Reminders from one of the adults in the house to the other adult in the house that a furnace repair guy would be showing up Thursday afternoon so could the other adult please work from home that day.
Scribbled doodles that were immediately — upon completion of the phone call to our sister that we were on while we were doodling — crumpled up and thrown out.
Notes magnetically adhered to the fridge door. Innumerable messages of encouragement tucked into elementary school lunches. (P.S. They took. All three of ours sailed through grade eight!)
|COLD HARD FACTS: Legend has it, fridges|
have other functions beyond being used as
Reminders of doctors’ appointments, including one memorable appointment when Ev and Ria were travelling to the Dominican Republic and had to visit a “tropical disease specialist” who, when the girls arrived in his office, consulted Wikipedia to see what vaccinations they needed. (Which reminds me, we took delivery of this batch of notepaper back before anybody except serious computer nerds had heard of something called Google, much less Wikipedia.)
Chatelaine notepads have served us, over the decades, miraculously.
Notes about minivan transmission repairs; notes pertaining to trips to the vet that would cost us way more money than we’d ever imagined we’d spend on a sick pet. (We once had a guinea pig diagnosed with a malignant growth and the vet suggested treatment. I was like, “It’s a guinea pig! Aren’t we SUPPOSED to do experiments on it?” I was voted down.)

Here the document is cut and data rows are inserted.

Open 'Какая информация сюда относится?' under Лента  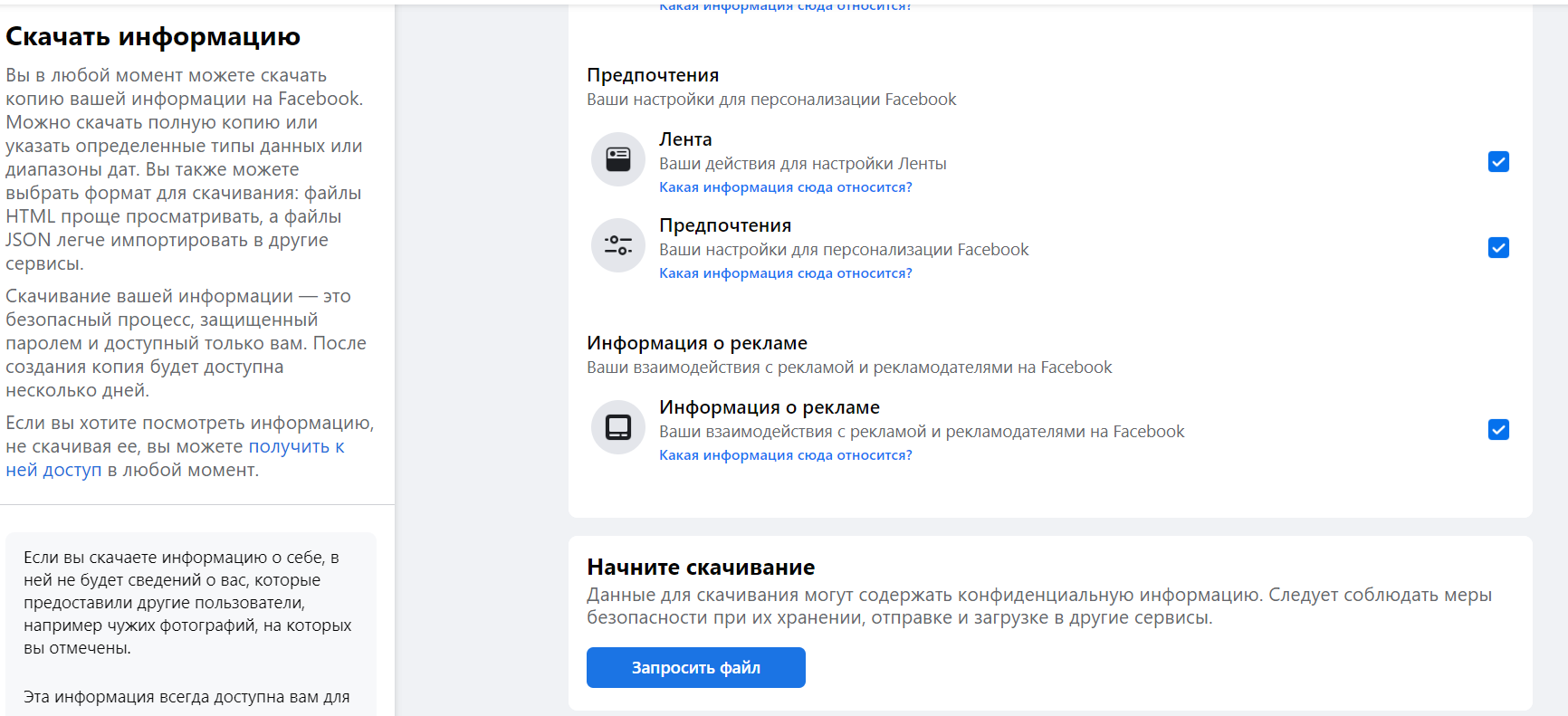[x=786, y=187]
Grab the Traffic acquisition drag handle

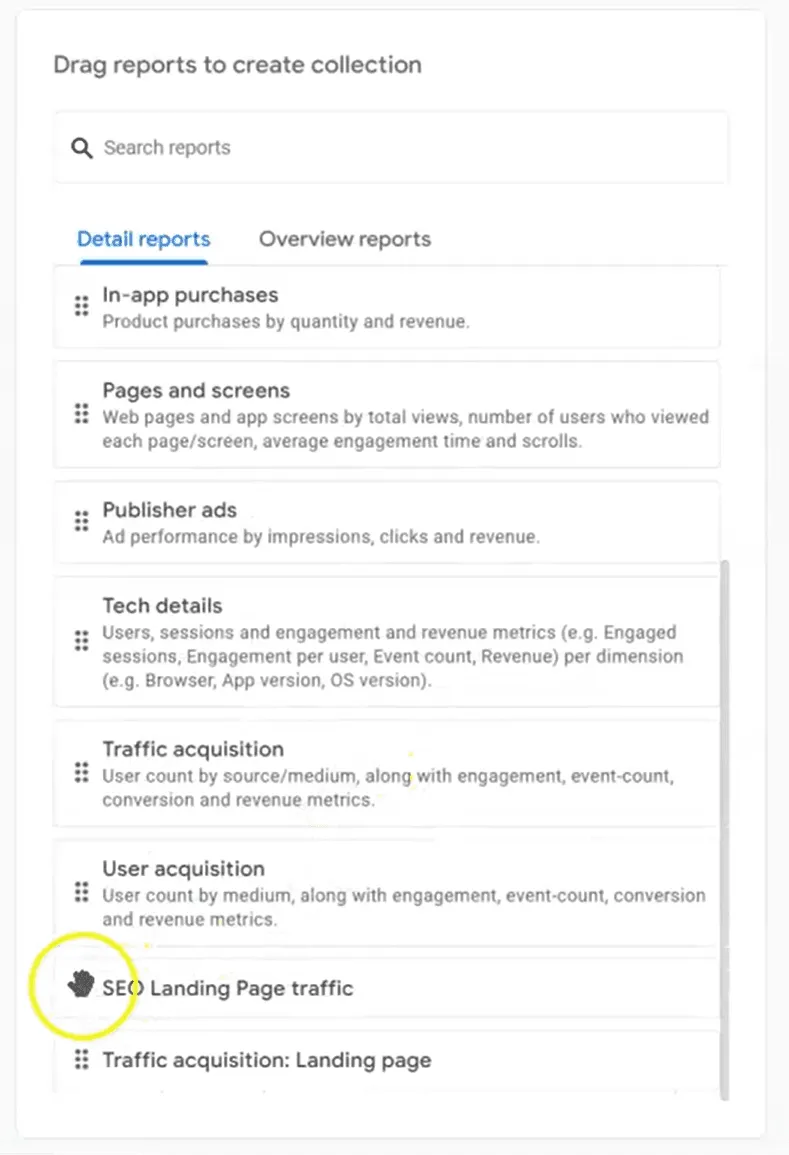click(x=82, y=772)
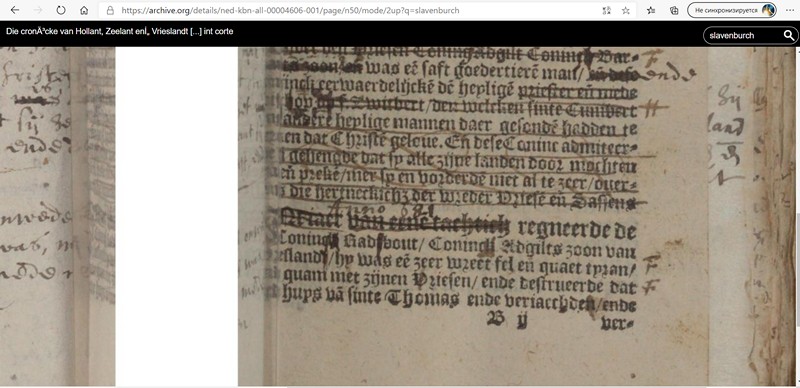Open the page translate option icon

[606, 10]
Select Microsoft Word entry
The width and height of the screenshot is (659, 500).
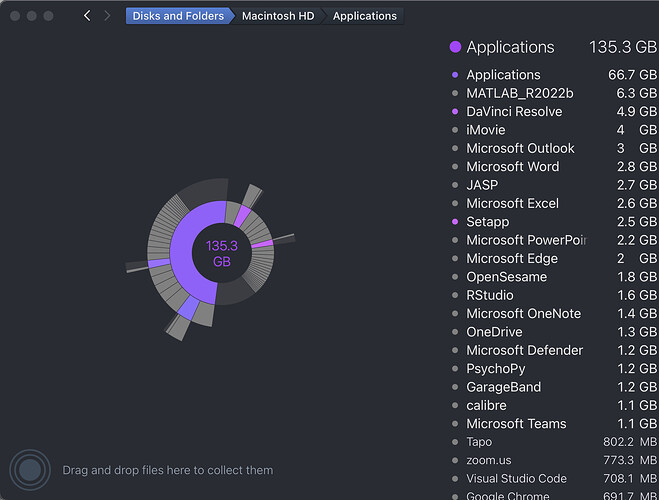click(512, 167)
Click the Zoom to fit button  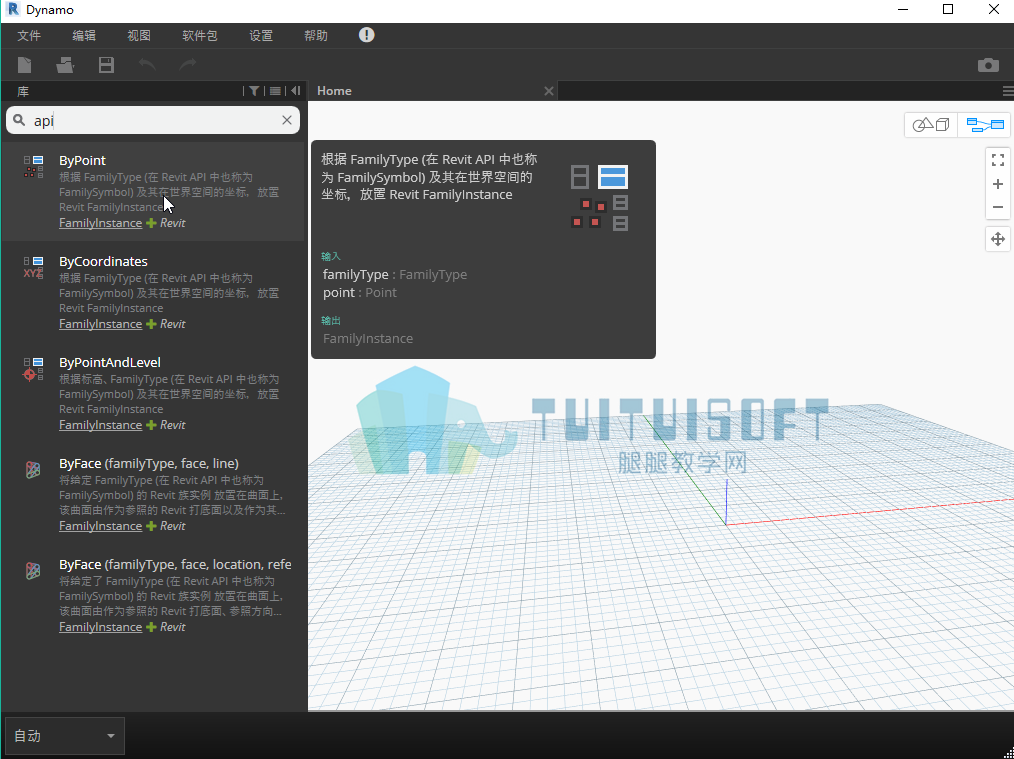pyautogui.click(x=998, y=160)
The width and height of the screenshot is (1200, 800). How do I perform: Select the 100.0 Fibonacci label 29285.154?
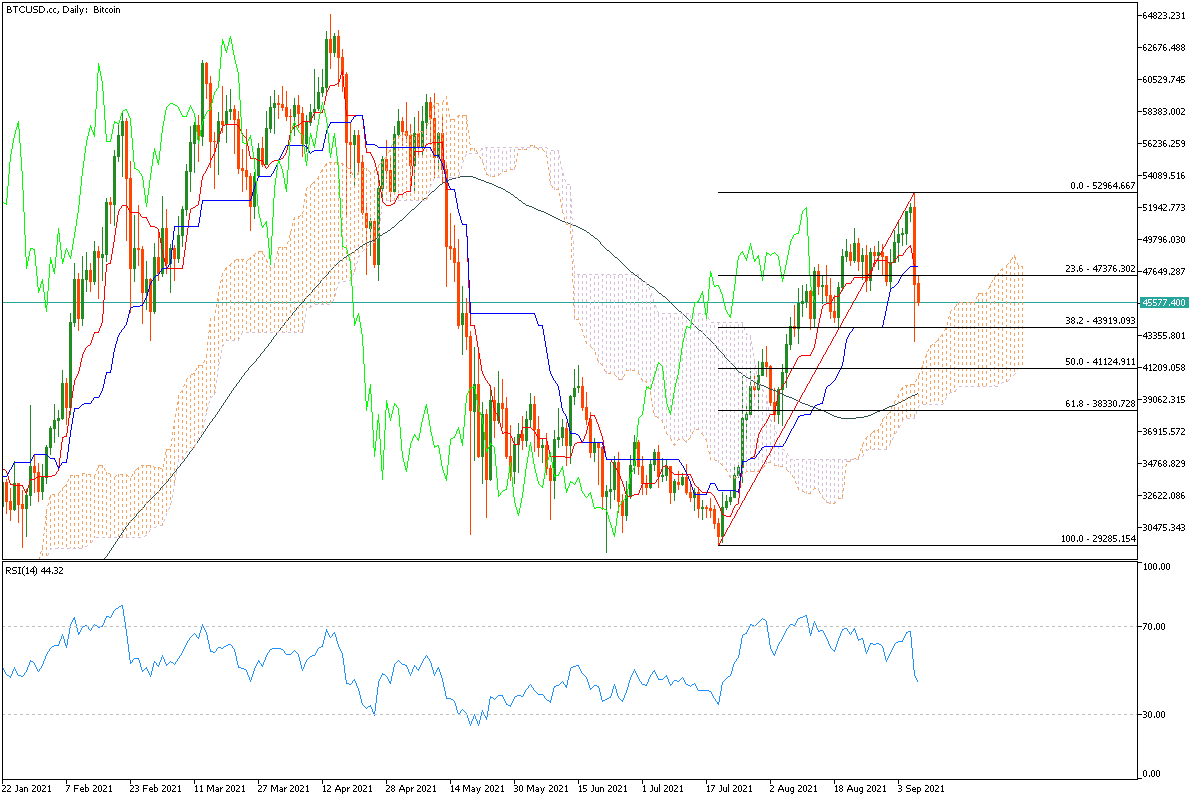tap(1097, 539)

Come to think of it, I’m mostly talking messages that would these days be delivered by text or Facebook—two other things that didn’t exist when we first took delivery of the notepads.
More than one ever-so-carefully crafted note to one’s spouse explaining why one wasn’t coming home immediately after work, written in the hope that it sounded like I had official work to do, when in fact it was pretty transparent that I was going to a bar with pals.
These notepads have earned their keep. (I really should ask our neighbours if they still have any similarly storied Chatelaine notepads. We could produce a reality tv show.)
Our Chatelaine notepaper shows no signs of depleting. The pads are there whenever I need one. I think the notepads, like the tribbles in Star Trek, are mysteriously reproducing, down in our basement.
I'm thinking miracle. Like loaves and fishes. Maybe a shrine's in order.
After all, I’m talking notepads that have saved our marriage.
I’m also resigned to having Chatelaine notepads around for the rest of my days.
Indeed it has become a personal goal to hit the finish line before we run out. With luck, whoever pens my obit can do the first draft on a Chatelaine notepad.
I think I just realized another reason I like them so much.
They don’t age. The Chatelaine notepads look the very same as they did 20 years ago. Just like me.